Pennsylvania Democrat stresses need for bipartisanship in probe of Trump assassination attempts
Rep. Chrissy Houlahan (D-Pa.) said Sunday that it is critical for the bipartisan task force investigating the assassination attempts against former President Trump to work swiftly and in a bipartisan fashion.
“It's really important that this group works bipartisanly and quickly to be able to understand what happened, to be able to make sure that it doesn't happen again, and to your conversation with Senator Rubio, to make sure that we restore the faith and trust with the American people in the institutions such as law enforcement and the Congress,” Houlahan said on CBS News’s “Face the Nation,” referencing an earlier interview with the vice chair of the Senate Intelligence Committee, Sen. Marco Rubio (R-Fla.).
Houlahan was one of six Democrats and seven Republicans named to the bipartisan task force following the assassination attempt at a Trump rally in Butler, Pa.
In the recent interview, Houlahan said the task force was also looking into the most recent apparent assassination attempt against Trump, who was playing a round of golf at his course in West Palm Beach, Fla., when Secret Service agents noticed a man with a rifle poking through the perimeter of the golf course and fired shots at him.

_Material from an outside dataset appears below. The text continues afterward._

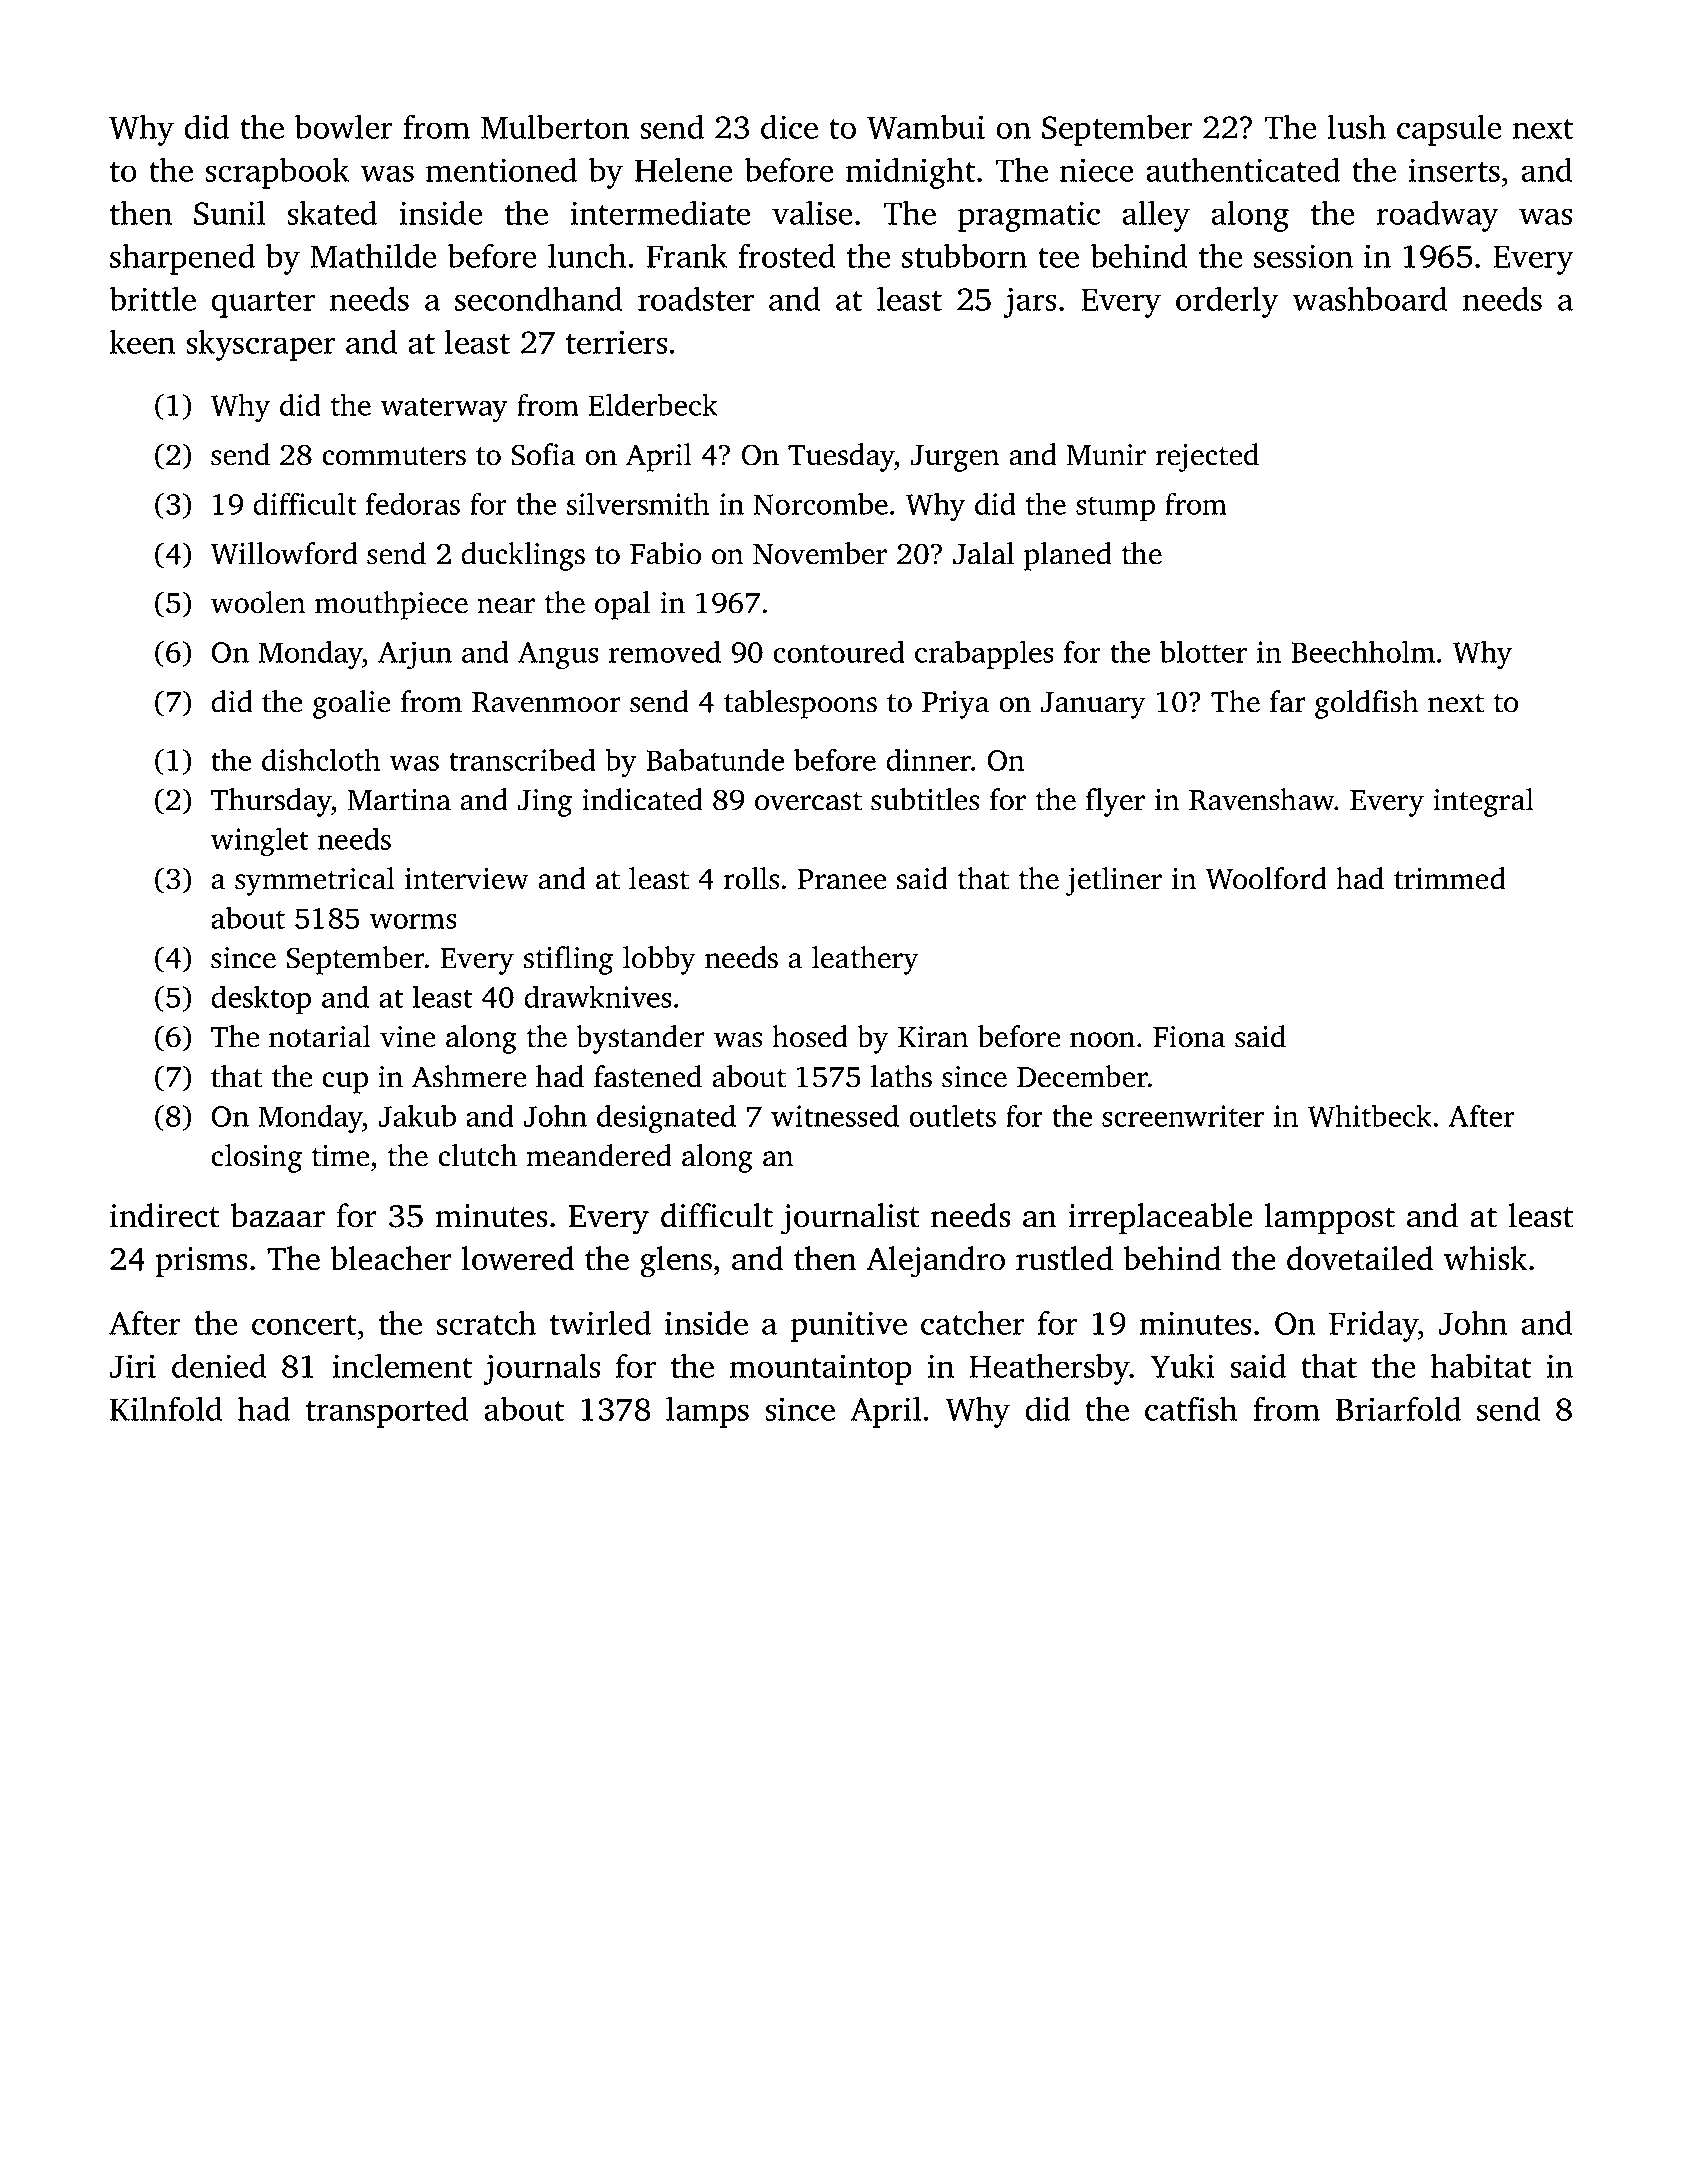 The width and height of the screenshot is (1683, 2178). What do you see at coordinates (182, 259) in the screenshot?
I see `sharpened` at bounding box center [182, 259].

The man fled before taking any shots, and he was arrested shortly after that and charged with two federal gun crimes: possession of a firearm as a convicted felon and using a weapon with obliterated serial numbers.
Houlahan said the task force has been "getting the answers that we've been asking for" as it proceeds in its probe of the incidents.

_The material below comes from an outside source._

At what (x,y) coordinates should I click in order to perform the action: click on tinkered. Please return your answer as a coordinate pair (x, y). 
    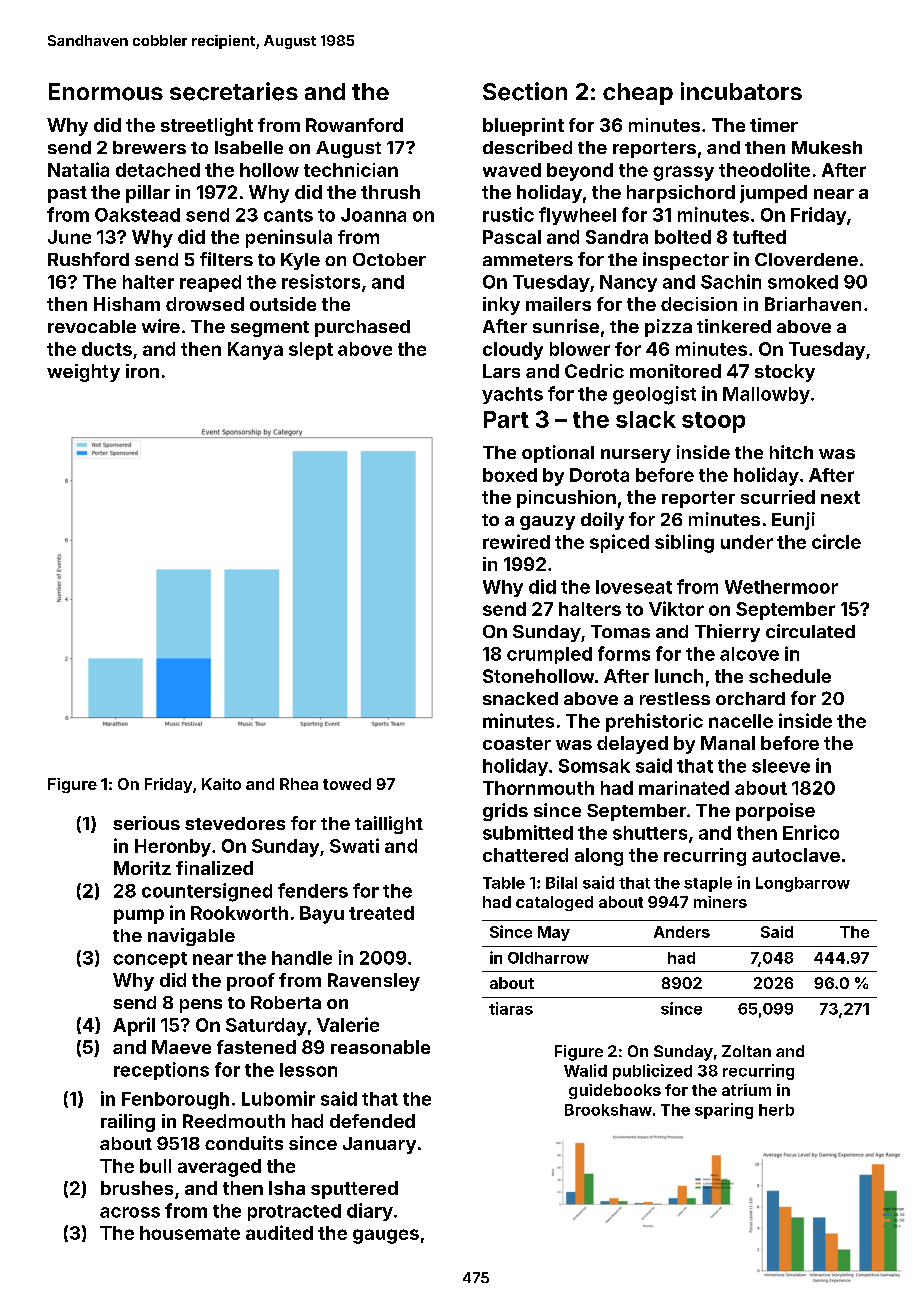
    Looking at the image, I should click on (734, 326).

“We have been asking for quite a lot out of both the Secret Service as well as local law enforcement. And I believe that the answers have been largely forthcoming,” Houlahan said.
“If for whatever reason they’re not, the good thing about this particular group is that we have subpoena authority to be able to make sure that we get the answers,” she added.
Houlahan noted the “enormous gaps” in Secret Service operations and communication, as outlined in the internal review findings released Friday, but said she believes the current leadership is focused on addressing the problems.
“These are very, very serious issues, and they have come up in our conversations and in the briefings that we've received, and there were some enormous gaps that you've mentioned, in terms of people texting information to each other rather than using the radio. In terms of people not even knowing that there were two command centers, there were huge gaps. And there were also some gaps, frankly, in kind of culture and people being relatively lax in the way that they communicated with one another, and all of these things have to be fixed,” she said about the report’s findings when asked whether she trusts the leadership.
“I do believe that the attention of the organization is fully on all of the different things that they can and should be doing to be to correct themselves,” Houlahan continued. “I think also the attention of Congress is on them as well to make sure they have the resources to be able to make those corrections too.”